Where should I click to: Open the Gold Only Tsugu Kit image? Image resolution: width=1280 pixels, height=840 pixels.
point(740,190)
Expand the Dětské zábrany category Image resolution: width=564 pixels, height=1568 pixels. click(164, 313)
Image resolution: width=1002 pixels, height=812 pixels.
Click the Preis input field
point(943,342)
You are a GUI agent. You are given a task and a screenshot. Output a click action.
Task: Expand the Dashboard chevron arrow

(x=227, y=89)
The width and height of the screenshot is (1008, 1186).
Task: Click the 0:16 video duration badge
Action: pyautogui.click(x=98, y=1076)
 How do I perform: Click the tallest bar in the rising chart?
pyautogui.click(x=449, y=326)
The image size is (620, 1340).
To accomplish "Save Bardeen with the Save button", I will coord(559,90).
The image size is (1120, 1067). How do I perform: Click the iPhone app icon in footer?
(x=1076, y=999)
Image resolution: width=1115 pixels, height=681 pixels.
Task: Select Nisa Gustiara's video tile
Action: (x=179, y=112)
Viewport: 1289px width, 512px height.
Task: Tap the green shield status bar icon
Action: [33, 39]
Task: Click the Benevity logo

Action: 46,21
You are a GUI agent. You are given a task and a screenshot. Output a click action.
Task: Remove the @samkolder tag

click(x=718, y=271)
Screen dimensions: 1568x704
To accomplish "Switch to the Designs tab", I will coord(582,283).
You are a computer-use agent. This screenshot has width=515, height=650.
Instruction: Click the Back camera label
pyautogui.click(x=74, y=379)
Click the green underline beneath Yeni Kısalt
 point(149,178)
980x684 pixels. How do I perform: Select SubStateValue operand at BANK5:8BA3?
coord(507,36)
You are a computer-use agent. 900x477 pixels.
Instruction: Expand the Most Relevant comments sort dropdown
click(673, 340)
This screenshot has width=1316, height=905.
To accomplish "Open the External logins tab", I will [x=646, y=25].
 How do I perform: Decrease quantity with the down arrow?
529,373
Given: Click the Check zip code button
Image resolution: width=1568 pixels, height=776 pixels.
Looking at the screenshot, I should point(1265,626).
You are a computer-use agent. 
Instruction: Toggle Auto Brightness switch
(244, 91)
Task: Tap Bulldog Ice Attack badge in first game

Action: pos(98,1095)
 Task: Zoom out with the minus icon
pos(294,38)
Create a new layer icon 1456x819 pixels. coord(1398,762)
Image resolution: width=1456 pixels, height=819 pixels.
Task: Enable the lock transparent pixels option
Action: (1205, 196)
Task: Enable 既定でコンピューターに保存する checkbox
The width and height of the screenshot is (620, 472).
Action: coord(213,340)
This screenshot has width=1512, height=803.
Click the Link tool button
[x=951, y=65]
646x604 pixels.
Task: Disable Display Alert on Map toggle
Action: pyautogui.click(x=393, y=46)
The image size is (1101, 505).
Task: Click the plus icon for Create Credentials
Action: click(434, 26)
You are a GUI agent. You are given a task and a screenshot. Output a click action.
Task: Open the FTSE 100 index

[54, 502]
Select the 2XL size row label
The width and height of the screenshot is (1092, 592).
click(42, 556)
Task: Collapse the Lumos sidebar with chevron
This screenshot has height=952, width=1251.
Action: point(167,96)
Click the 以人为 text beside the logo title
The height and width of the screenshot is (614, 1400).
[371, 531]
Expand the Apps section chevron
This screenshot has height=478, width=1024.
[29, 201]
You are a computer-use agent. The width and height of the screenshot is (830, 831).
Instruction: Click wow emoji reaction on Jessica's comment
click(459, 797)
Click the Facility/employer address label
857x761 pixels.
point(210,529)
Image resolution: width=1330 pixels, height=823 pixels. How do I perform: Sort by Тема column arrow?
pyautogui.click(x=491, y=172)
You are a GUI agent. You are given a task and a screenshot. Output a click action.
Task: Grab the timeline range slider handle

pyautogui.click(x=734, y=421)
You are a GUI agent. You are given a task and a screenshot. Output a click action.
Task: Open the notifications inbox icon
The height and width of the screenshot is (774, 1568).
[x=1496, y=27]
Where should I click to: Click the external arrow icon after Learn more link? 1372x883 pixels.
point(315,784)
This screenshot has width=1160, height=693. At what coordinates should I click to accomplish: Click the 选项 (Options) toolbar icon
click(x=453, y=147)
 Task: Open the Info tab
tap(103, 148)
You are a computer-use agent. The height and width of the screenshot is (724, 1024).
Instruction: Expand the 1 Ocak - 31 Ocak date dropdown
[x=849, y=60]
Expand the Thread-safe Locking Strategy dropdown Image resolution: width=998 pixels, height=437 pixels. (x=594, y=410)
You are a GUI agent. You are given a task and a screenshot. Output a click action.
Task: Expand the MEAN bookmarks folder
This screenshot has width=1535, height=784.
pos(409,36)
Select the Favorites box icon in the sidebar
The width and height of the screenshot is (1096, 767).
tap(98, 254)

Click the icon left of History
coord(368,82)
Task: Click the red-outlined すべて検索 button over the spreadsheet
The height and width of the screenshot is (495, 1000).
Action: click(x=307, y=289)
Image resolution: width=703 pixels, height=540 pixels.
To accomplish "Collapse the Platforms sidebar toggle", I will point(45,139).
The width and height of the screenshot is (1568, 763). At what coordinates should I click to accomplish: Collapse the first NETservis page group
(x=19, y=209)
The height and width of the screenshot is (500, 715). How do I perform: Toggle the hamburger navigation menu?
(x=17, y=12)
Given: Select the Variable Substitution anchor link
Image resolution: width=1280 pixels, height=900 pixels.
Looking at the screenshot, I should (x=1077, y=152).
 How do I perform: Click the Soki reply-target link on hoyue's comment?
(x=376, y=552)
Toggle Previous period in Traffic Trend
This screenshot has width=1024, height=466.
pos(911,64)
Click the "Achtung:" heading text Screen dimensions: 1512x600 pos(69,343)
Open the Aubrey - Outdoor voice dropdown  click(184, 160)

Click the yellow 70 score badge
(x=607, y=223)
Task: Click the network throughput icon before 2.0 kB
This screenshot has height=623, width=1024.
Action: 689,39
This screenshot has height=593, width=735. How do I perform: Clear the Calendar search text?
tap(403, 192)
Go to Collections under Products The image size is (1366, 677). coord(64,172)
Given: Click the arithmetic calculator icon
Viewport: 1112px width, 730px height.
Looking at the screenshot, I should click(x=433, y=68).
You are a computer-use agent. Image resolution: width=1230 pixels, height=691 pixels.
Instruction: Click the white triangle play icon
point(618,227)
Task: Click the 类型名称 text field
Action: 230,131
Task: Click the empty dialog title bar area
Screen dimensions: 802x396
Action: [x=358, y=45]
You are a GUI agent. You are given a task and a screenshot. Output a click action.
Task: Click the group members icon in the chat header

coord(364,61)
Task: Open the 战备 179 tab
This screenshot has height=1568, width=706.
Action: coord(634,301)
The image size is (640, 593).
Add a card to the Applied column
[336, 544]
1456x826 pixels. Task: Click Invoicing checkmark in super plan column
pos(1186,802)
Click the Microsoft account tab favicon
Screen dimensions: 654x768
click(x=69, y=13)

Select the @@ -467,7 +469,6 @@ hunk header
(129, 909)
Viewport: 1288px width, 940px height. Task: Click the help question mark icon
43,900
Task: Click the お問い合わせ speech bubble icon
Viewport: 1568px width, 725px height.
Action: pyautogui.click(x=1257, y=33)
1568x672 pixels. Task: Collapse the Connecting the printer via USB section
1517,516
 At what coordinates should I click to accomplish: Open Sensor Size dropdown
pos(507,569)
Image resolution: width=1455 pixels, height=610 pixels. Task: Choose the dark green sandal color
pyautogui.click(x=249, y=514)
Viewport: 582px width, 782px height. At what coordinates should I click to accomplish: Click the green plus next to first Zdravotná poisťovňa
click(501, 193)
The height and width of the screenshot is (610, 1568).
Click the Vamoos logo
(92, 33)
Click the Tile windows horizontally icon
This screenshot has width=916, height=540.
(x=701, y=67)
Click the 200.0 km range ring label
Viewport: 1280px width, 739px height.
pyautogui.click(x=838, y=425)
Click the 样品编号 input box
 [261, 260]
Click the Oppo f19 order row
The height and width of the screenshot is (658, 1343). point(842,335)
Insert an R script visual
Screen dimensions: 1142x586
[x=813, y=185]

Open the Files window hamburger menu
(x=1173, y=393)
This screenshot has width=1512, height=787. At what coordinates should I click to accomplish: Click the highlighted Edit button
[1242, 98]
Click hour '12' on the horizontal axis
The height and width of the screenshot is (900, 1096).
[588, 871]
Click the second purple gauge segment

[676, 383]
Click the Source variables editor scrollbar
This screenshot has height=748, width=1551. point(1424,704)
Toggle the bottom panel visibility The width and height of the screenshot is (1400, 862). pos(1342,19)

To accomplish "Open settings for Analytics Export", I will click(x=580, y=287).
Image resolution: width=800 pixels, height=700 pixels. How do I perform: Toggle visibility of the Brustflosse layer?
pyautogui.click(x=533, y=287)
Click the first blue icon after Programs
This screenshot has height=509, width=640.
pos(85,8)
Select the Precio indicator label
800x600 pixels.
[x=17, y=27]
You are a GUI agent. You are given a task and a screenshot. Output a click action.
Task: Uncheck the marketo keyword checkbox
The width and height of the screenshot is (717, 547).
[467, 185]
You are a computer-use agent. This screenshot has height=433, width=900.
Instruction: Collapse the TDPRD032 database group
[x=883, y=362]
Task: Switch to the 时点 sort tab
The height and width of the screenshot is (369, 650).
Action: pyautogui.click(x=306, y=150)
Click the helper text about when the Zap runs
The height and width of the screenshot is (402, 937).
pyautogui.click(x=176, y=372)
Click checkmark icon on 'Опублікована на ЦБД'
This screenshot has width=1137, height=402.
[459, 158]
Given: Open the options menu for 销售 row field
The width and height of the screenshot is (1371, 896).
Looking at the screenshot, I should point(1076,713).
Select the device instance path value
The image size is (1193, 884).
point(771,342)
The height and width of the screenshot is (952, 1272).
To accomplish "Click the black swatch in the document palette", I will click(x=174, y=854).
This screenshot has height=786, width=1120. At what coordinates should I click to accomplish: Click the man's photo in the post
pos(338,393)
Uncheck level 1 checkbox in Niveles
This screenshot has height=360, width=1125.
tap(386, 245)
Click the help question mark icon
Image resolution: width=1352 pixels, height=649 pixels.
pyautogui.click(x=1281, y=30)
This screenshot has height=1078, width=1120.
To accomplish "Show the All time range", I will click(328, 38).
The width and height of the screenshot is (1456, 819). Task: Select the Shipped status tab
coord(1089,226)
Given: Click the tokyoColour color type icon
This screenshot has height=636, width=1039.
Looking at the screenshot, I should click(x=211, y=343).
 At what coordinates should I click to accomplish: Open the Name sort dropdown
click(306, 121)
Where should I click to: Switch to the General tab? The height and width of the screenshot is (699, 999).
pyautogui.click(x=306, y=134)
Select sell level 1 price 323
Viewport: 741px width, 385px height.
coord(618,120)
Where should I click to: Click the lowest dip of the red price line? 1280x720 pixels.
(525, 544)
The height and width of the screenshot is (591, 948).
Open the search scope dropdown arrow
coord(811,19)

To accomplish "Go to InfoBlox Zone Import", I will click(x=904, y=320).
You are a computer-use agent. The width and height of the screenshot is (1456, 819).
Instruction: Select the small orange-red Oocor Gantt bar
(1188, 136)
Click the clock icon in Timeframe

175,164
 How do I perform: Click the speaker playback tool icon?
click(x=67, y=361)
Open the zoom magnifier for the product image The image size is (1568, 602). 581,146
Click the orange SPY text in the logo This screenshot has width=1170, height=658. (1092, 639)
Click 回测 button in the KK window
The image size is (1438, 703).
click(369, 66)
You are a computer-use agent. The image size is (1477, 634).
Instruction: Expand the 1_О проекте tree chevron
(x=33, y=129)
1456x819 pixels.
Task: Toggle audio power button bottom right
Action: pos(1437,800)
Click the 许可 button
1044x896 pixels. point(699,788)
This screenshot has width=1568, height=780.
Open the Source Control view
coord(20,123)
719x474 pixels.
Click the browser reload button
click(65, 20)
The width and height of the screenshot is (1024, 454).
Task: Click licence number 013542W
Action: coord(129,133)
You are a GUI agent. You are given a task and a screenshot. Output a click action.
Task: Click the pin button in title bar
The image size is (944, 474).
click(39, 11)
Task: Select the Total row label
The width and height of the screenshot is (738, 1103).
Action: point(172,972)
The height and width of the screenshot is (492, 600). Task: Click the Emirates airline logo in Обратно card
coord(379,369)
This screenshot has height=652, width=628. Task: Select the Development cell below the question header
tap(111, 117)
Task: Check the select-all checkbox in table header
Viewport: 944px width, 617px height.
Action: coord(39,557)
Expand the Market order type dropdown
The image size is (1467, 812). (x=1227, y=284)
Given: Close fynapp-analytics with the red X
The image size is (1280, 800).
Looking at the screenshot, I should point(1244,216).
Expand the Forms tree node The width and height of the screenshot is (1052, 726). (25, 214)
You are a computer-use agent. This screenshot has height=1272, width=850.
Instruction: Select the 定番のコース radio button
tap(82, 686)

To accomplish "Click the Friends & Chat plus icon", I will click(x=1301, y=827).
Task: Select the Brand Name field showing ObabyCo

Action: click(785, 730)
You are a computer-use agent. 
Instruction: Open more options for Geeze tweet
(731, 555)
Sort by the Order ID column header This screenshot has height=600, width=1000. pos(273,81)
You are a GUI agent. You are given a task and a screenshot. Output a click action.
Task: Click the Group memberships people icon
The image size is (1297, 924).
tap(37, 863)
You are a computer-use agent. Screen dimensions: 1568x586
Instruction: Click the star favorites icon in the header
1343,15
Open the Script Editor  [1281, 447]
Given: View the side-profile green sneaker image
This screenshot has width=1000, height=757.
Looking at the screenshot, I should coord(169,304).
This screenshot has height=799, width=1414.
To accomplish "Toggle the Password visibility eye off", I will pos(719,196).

------------------------------

#### [Brief]
Extract the stretch of entries from the line containing "Screen dimensions: 1568x704" through the line containing "pos(294,38)", repeating each line exactly, with both of those lines included.

#### [Exercise result]
Screen dimensions: 1568x704
To accomplish "Switch to the Designs tab", I will coord(582,283).
You are a computer-use agent. This screenshot has width=515, height=650.
Instruction: Click the Back camera label
pyautogui.click(x=74, y=379)
Click the green underline beneath Yeni Kısalt
 point(149,178)
980x684 pixels. How do I perform: Select SubStateValue operand at BANK5:8BA3?
coord(507,36)
You are a computer-use agent. 900x477 pixels.
Instruction: Expand the Most Relevant comments sort dropdown
click(673, 340)
This screenshot has width=1316, height=905.
To accomplish "Open the External logins tab", I will [x=646, y=25].
 How do I perform: Decrease quantity with the down arrow?
529,373
Given: Click the Check zip code button
Image resolution: width=1568 pixels, height=776 pixels.
Looking at the screenshot, I should point(1265,626).
You are a computer-use agent. 
Instruction: Toggle Auto Brightness switch
(244, 91)
Task: Tap Bulldog Ice Attack badge in first game

Action: pos(98,1095)
 Task: Zoom out with the minus icon
pos(294,38)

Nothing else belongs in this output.